_PASSAGE TO READ_
● ● ●

March 22 - April 22, 2018

High Noon is proud to present Slippery Slope, an exhibition of bold, visceral new works by Theresa Hackett. The show consists of three large-scale works on wood panel, a material Hackett uses to great effect--- scraping, sawing, carving, and sanding her surfaces to a transcendental exterior that stretches far beyond the maelstrom of media at her disposal. Also included are a collection of small works on panel, that seem to quote from the complex non-linear narrative of Hackett’s abstract paintings. 

 

This new body of work builds on the artist’s elemental vocabulary-- the bricks, the clouds, the drilled holes, mounds and terrain. She explains, “As I experience the world and see how it shifts, I try to create relationships that depict those shifts as we slide from one understanding to another.” These paintings are also a way of peeling away the past, like a tide unearthing objects. In A Trail of Messages, Hackett paints a sort of cross-section of earth, adorned with a forest-like landscape with a menacing opalescent fog hovering atop. The work is supported by bricks taken from beneath the Brooklyn Bridge, which are man-made but returning to an organic state through the effects of time and nature. Installed amongst them is a sculptural yet graphic circular form reminiscent of a well-worn tire. It seems to both reflect the balance of the organic versus the inorganic found in her paintings as and to integrate the work into its very purposeful pictorial/ground relationship. The fact that the bricks collected from their environment were daily concealed with sand, then uncovered and exposed, highlights the inevitable socio-political and environmental themes inherent to Hackett’s work upon a slower read.

● ● ●

_SUPPLIED INFORMATION_
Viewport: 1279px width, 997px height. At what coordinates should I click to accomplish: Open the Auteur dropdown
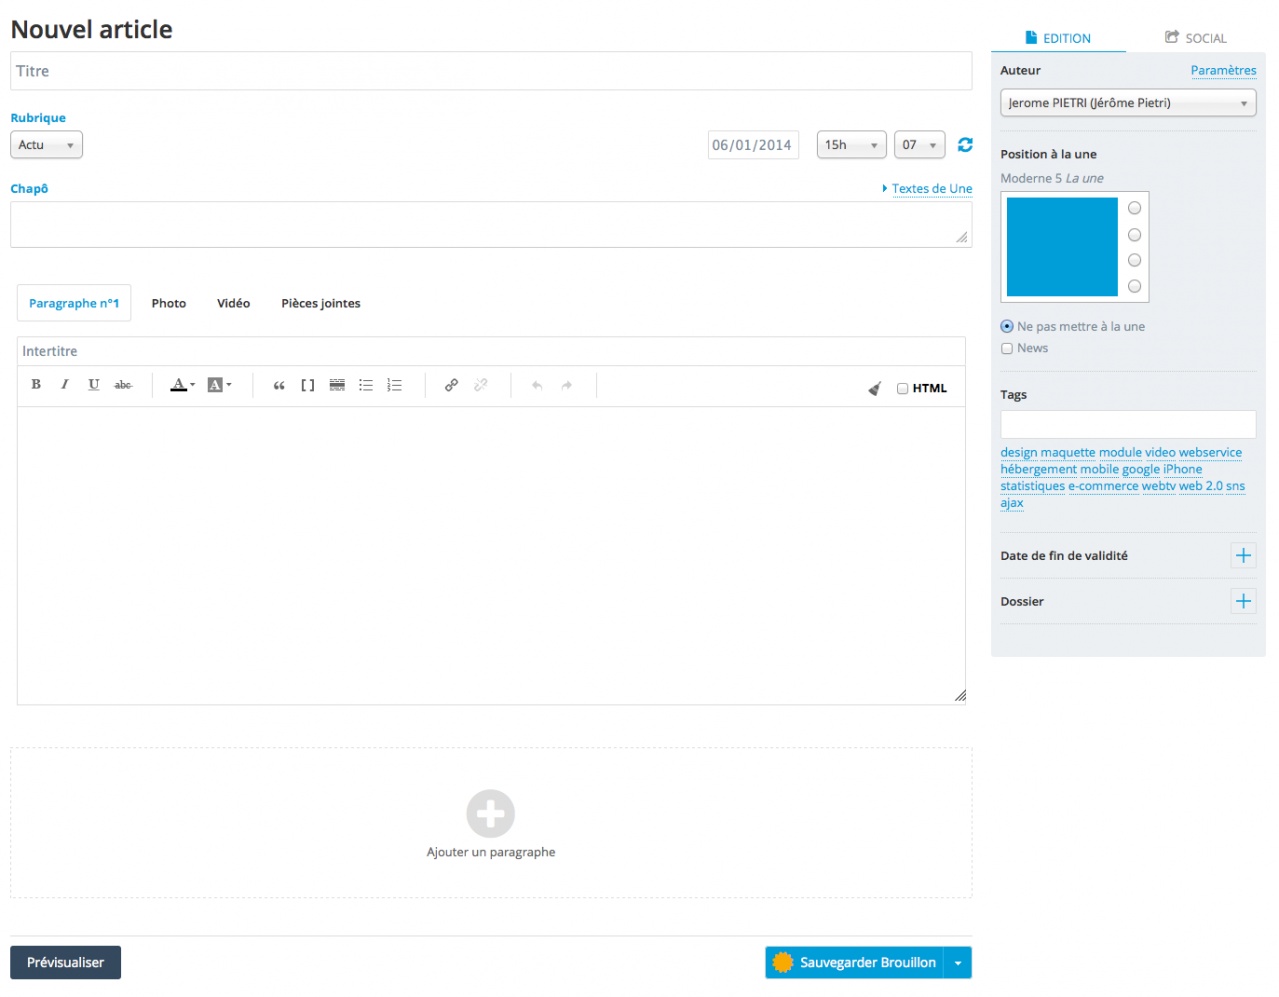pyautogui.click(x=1127, y=103)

● ● ●

_JOBS_
A – In the text about the Slippery Slope exhibition, where did the bricks supporting A Trail of Messages come from?
B – Carry on writing the text about the Slippery Slope exhibition, starting after its last sentence.

_EXERCISE RESPONSES_
A – From beneath the Brooklyn Bridge.

B –
 

Another work, Big Rock Candy Mountain, appropriately titled for the 48 square feet of wall-space that it occupies, evokes a shoreline, a mountain, or both. Sculptural radioactive donuts are laid into the panel, each with a personality so distinct, one gets the sense they are somehow living--- colored by nature with the seductive markings of a venomous sea creature--- exposed by the tide’s withdrawal to reveal something out of place. The name is derived from a  1920s folk song written by Harry McClintock during his nomadic years wandering the country, living homeless and dreaming of a place with “cigarette trees” where “bulldogs have rubber teeth.” Over the years, through iterations by different artists, the lyrics were white-washed, speaking to history’s vulnerability in a time when truth itself is on a slippery slope.

 

Hackett describes her paintings as a meditation on “gaslighting,” wherein truth itself can be difficult to discern. The artist is a political entity, and this work asks what it means to create in a society at war with itself and wrestling with truth. This marriage of the abstract and the socio-political is most evident in her third large painting, Melting Down, in which the forms of the painting itself seem to be pulled down, constricted to a point of release that expresses itself in appearing as the painting’s entrails poured out onto the floor. What is revealed provides further questions, not answers, and fulfills the artist’s goal to maintain an open system within which her paintings are experienced.

 

Theresa Hackett received her BFA from College of Creative Studies, University of California, Santa Barbara and her MFA at Hunter College, New York. Recently, Hackett was awarded her second Pollock Krasner Foundation Grant, a MacDowell Residency, and she received a NYFA Fellowship in 2009. She has had numerous solo shows and has participated in many group shows and museum projects; such as “New View,” at the Contemporary Museum of Art in Baltimore; “Art on Paper,” at the Weatherspoon Art Museum, Greensboro, NC; and “Starting Here: A Selection of Distinguished Artists from UCSB,” Art, Design & Architecture Museum, UCSB, Santa Barbara, CA.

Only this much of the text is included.